Flirting. It was a part of the local language. The Italian way with words, wayward
and enticing. Inevitably, Roberto had abetted and encouraged her. Or maybe he
had started it, and she had unconsciously fallen in step. Non importa. What did it
matter why it had happened? This was Italy, where accidental love was thing to be
embraced, not resisted.

Even so, her growing closeness to Roberto had seemed perfectly innocent to
her—right up until that painful moment last Friday when he had confessed his
affair with the other woman. And then came the weird dream this morning.

Starting from today, being close to Roberto while keeping them both out of
trouble—and out of each other’s shoes—was definitely not going to be easy.

At the end of the afternoon, Roberto materialized in her office.
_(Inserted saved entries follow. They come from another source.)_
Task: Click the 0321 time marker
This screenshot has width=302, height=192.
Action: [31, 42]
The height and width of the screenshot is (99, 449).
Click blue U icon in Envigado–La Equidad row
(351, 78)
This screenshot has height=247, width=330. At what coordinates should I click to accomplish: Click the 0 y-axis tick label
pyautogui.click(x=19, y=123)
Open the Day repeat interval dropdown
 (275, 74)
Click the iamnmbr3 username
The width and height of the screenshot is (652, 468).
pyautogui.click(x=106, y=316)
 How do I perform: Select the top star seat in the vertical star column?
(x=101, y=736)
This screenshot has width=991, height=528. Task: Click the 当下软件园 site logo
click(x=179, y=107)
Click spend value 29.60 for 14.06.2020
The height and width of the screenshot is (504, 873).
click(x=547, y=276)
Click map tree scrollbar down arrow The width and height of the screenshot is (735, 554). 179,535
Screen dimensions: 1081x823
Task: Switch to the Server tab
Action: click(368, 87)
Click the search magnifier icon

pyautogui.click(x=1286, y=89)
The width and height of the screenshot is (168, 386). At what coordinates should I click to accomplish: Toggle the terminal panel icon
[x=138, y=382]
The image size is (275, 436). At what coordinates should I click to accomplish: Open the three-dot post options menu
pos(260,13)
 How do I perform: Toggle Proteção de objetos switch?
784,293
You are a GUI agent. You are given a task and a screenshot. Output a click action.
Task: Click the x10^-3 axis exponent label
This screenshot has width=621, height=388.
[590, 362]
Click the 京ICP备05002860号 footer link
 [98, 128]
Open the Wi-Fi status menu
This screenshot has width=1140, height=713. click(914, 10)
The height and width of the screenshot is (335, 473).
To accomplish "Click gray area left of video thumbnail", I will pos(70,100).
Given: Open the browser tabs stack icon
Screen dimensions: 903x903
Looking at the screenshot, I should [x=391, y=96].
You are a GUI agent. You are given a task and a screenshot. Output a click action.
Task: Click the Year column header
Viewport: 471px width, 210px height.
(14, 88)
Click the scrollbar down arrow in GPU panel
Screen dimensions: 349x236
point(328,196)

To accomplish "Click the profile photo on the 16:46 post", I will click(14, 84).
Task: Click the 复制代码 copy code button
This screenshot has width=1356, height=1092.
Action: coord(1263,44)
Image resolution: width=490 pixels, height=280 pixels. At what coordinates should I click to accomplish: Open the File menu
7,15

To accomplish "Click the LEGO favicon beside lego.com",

He approached her desk silently, the same way he always approached her in the
conference room. This way of walking in on each other was a habit they both had
developed recently. There was nothing premeditated about it. It was a kind of
secret code, a way of saying “we belong to each other,” and it was so subtle that
nobody would ever notice they were doing it. Other colleagues in the department
always paused in a co-worker’s doorway to announce themselves before entering.
Barging right in to someone’s office was considered rude.

“Oh, Roberto,” she said, and turned to face him.

Unlike Marcie, he was impeccably dressed in the clothes she had lovingly selected
from his drawer. He seated himself without waiting for an invitation—another
breach of office etiquette that they allowed themselves—and waited. She knew
exactly what he was waiting for. He wanted her to con-firm that nothing had
happened this morning.

“Too late for coffee,” he said. “Couldn’t get free in time, sorry. Desolato.”

She waved a hand dismissively. This was not about coffee.

“Roberto, we have to talk about what happened this morning.”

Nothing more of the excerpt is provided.